» **Problem to solve**
Can you retype the rows from the line with "Click the magnifier in the Apps search bar" to the line with "Action: [180, 688]" exactly as they appear?

(Stored items)

>> Start

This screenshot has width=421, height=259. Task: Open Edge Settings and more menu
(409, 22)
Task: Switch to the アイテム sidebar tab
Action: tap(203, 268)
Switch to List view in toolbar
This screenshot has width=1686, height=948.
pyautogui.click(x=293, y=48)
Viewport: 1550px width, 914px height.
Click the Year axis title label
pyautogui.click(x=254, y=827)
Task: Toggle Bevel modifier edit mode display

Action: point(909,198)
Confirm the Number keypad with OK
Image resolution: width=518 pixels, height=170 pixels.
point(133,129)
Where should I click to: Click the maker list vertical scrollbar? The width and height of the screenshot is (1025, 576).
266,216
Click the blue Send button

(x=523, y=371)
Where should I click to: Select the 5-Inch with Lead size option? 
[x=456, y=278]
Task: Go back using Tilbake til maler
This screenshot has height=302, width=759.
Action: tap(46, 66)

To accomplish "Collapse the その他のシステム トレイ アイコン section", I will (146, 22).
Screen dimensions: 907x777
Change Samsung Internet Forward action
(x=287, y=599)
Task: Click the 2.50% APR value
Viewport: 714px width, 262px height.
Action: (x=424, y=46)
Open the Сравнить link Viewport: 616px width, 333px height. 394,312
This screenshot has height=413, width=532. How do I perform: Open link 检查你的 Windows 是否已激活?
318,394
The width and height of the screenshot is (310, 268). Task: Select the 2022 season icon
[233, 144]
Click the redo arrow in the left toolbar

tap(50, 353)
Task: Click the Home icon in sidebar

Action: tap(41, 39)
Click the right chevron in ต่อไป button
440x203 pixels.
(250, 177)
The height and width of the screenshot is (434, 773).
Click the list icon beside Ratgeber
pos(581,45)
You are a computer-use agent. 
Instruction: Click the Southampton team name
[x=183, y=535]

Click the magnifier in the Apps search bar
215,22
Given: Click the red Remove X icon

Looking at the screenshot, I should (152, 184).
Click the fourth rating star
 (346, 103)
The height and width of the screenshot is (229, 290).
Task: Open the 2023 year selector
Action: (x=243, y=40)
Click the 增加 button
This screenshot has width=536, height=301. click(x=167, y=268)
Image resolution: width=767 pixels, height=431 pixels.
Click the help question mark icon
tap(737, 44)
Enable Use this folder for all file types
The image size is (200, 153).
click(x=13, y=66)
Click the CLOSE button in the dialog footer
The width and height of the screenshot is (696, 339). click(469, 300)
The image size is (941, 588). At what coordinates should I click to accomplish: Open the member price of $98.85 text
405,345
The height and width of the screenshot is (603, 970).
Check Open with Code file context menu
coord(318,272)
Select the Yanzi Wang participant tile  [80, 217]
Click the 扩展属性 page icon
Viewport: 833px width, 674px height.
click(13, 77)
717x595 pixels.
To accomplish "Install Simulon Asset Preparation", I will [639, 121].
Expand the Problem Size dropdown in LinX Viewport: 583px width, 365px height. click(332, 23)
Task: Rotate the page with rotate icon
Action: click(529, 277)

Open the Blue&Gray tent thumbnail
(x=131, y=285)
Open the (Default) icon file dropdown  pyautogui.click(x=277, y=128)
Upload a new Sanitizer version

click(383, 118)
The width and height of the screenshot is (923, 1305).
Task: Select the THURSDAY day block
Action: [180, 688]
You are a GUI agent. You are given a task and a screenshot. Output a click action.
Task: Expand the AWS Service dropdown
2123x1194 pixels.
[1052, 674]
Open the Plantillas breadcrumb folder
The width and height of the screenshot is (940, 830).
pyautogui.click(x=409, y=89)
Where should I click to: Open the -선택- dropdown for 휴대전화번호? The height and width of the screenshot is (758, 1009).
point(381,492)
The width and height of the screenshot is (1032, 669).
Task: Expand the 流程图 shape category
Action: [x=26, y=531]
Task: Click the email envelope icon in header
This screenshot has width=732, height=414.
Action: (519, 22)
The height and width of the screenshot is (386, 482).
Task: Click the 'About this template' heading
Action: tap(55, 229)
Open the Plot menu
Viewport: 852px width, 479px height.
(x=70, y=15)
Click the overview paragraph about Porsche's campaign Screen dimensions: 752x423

>> End

» **Exercise response**
Click the magnifier in the Apps search bar
215,22
Given: Click the red Remove X icon

Looking at the screenshot, I should (152, 184).
Click the fourth rating star
 (346, 103)
The height and width of the screenshot is (229, 290).
Task: Open the 2023 year selector
Action: (x=243, y=40)
Click the 增加 button
This screenshot has width=536, height=301. click(x=167, y=268)
Image resolution: width=767 pixels, height=431 pixels.
Click the help question mark icon
tap(737, 44)
Enable Use this folder for all file types
The image size is (200, 153).
click(x=13, y=66)
Click the CLOSE button in the dialog footer
The width and height of the screenshot is (696, 339). click(469, 300)
The image size is (941, 588). At what coordinates should I click to accomplish: Open the member price of $98.85 text
405,345
The height and width of the screenshot is (603, 970).
Check Open with Code file context menu
coord(318,272)
Select the Yanzi Wang participant tile  [80, 217]
Click the 扩展属性 page icon
Viewport: 833px width, 674px height.
click(13, 77)
717x595 pixels.
To accomplish "Install Simulon Asset Preparation", I will [639, 121].
Expand the Problem Size dropdown in LinX Viewport: 583px width, 365px height. click(332, 23)
Task: Rotate the page with rotate icon
Action: click(529, 277)

Open the Blue&Gray tent thumbnail
(x=131, y=285)
Open the (Default) icon file dropdown  pyautogui.click(x=277, y=128)
Upload a new Sanitizer version

click(383, 118)
The width and height of the screenshot is (923, 1305).
Task: Select the THURSDAY day block
Action: [180, 688]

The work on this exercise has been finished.